_Instructions for the task_: In the data below, the answer is the run of lines from the line containing "Buffalo Trace Council (38, 2149)" through the line containing "Camp Chief Little Turtle (44, 2161)", both included; print it exactly and nothing else.

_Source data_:

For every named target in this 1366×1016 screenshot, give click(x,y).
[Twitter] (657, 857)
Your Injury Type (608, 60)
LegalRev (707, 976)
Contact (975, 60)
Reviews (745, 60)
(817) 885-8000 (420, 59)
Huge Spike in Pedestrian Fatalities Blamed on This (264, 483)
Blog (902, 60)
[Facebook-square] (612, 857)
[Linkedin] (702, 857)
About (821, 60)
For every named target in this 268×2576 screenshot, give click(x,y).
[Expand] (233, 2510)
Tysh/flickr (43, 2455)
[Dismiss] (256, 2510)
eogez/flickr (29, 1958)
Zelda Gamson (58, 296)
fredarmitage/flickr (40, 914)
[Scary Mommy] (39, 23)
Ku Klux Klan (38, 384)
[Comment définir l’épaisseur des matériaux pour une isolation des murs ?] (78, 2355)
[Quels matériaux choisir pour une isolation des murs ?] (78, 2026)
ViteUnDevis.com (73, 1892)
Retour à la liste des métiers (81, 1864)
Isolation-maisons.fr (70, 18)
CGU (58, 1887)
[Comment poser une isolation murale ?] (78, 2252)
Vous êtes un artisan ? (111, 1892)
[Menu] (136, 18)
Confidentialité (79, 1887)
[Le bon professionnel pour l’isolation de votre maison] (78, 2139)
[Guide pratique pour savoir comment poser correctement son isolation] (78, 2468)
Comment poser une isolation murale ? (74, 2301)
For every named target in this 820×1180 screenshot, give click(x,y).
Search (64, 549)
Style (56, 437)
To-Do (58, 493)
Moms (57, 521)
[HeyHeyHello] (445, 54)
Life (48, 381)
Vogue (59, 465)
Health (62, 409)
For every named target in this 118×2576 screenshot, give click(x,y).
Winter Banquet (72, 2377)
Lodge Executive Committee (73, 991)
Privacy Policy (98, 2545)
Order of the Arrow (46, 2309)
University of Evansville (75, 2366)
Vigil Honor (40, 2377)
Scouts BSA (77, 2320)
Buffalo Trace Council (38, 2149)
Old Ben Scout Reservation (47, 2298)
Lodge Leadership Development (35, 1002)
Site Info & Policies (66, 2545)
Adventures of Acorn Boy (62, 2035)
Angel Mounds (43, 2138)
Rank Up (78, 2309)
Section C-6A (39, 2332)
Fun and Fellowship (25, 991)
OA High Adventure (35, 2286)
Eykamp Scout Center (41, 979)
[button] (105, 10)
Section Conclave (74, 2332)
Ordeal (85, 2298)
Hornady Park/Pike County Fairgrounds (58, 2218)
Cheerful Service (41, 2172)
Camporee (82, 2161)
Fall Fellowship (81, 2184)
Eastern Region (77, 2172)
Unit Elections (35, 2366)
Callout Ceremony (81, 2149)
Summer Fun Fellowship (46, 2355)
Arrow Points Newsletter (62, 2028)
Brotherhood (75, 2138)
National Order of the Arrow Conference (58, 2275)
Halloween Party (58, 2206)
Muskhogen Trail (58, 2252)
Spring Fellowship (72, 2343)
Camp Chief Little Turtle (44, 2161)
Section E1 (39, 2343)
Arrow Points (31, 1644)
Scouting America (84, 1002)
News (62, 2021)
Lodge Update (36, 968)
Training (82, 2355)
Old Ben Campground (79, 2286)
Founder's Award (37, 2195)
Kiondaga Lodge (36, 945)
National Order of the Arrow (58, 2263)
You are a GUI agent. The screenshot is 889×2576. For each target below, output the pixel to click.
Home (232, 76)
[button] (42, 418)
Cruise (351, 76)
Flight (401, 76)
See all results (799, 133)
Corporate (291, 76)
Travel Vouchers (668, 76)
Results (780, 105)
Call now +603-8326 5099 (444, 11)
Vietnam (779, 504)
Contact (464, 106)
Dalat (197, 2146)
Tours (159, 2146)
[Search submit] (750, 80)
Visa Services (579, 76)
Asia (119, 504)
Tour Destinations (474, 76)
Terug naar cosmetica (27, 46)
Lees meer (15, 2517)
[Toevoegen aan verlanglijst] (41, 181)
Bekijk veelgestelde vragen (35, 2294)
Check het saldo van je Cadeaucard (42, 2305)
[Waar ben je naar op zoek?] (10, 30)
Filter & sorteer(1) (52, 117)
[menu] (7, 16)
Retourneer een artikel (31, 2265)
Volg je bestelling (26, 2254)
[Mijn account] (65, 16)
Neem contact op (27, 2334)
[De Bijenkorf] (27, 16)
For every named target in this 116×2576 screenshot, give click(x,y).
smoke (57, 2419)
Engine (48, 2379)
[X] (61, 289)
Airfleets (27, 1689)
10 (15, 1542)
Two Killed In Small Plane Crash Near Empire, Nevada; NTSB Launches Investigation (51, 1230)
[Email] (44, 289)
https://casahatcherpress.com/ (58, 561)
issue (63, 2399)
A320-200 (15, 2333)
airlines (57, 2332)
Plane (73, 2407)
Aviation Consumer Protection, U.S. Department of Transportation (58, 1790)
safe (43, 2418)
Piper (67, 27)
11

_Exercise output_:
Buffalo Trace Council (38, 2149)
Old Ben Scout Reservation (47, 2298)
Lodge Leadership Development (35, 1002)
Site Info & Policies (66, 2545)
Adventures of Acorn Boy (62, 2035)
Angel Mounds (43, 2138)
Rank Up (78, 2309)
Section C-6A (39, 2332)
Fun and Fellowship (25, 991)
OA High Adventure (35, 2286)
Eykamp Scout Center (41, 979)
[button] (105, 10)
Section Conclave (74, 2332)
Ordeal (85, 2298)
Hornady Park/Pike County Fairgrounds (58, 2218)
Cheerful Service (41, 2172)
Camporee (82, 2161)
Fall Fellowship (81, 2184)
Eastern Region (77, 2172)
Unit Elections (35, 2366)
Callout Ceremony (81, 2149)
Summer Fun Fellowship (46, 2355)
Arrow Points Newsletter (62, 2028)
Brotherhood (75, 2138)
National Order of the Arrow Conference (58, 2275)
Halloween Party (58, 2206)
Muskhogen Trail (58, 2252)
Spring Fellowship (72, 2343)
Camp Chief Little Turtle (44, 2161)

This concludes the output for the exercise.